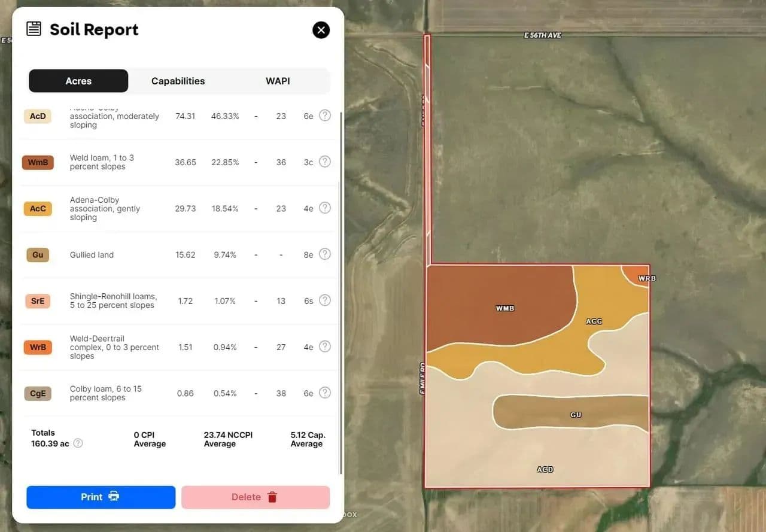766x532 pixels.
Task: Open the WAPI tab
Action: (278, 81)
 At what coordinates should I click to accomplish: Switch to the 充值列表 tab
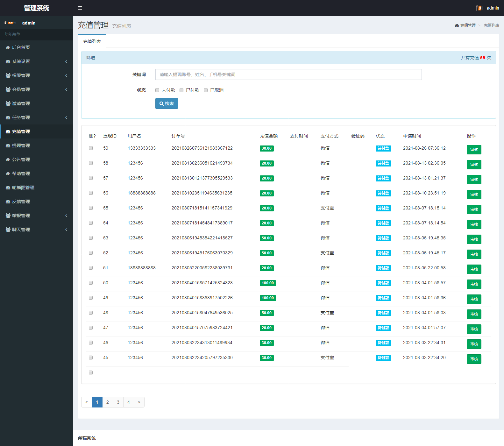(92, 41)
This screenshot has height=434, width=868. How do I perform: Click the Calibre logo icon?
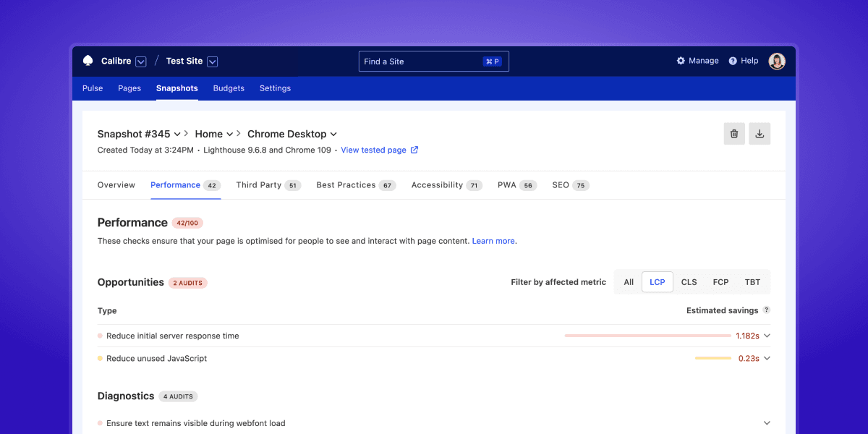pyautogui.click(x=88, y=61)
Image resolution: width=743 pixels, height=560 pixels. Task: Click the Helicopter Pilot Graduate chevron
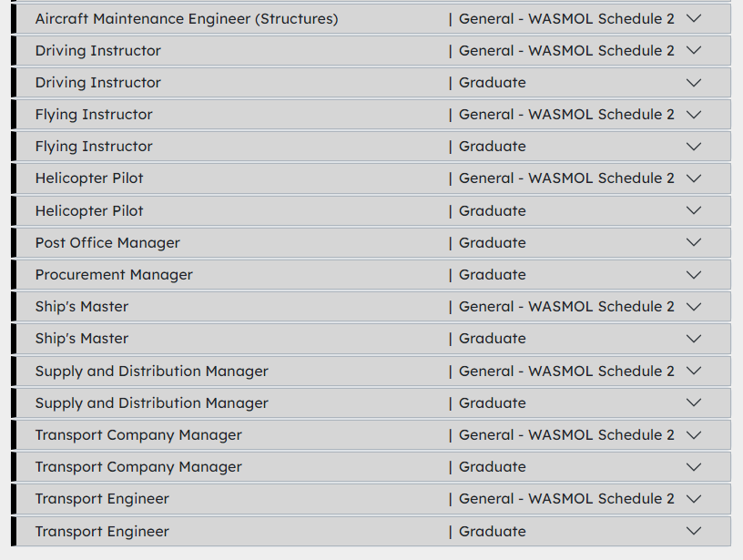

## PROBLEM TO WORK ON
Print the stretch of the data from the line with "At what coordinates" through its last line, exactly and with both ends kept. Omit pictures.

## COMPLETED TASK
 At what coordinates should I click to accomplish: Switch to the 充值列表 tab
(92, 41)
This screenshot has height=434, width=868. How do I perform: Click the Calibre logo icon?
pyautogui.click(x=88, y=61)
Image resolution: width=743 pixels, height=560 pixels. Task: Click the Helicopter Pilot Graduate chevron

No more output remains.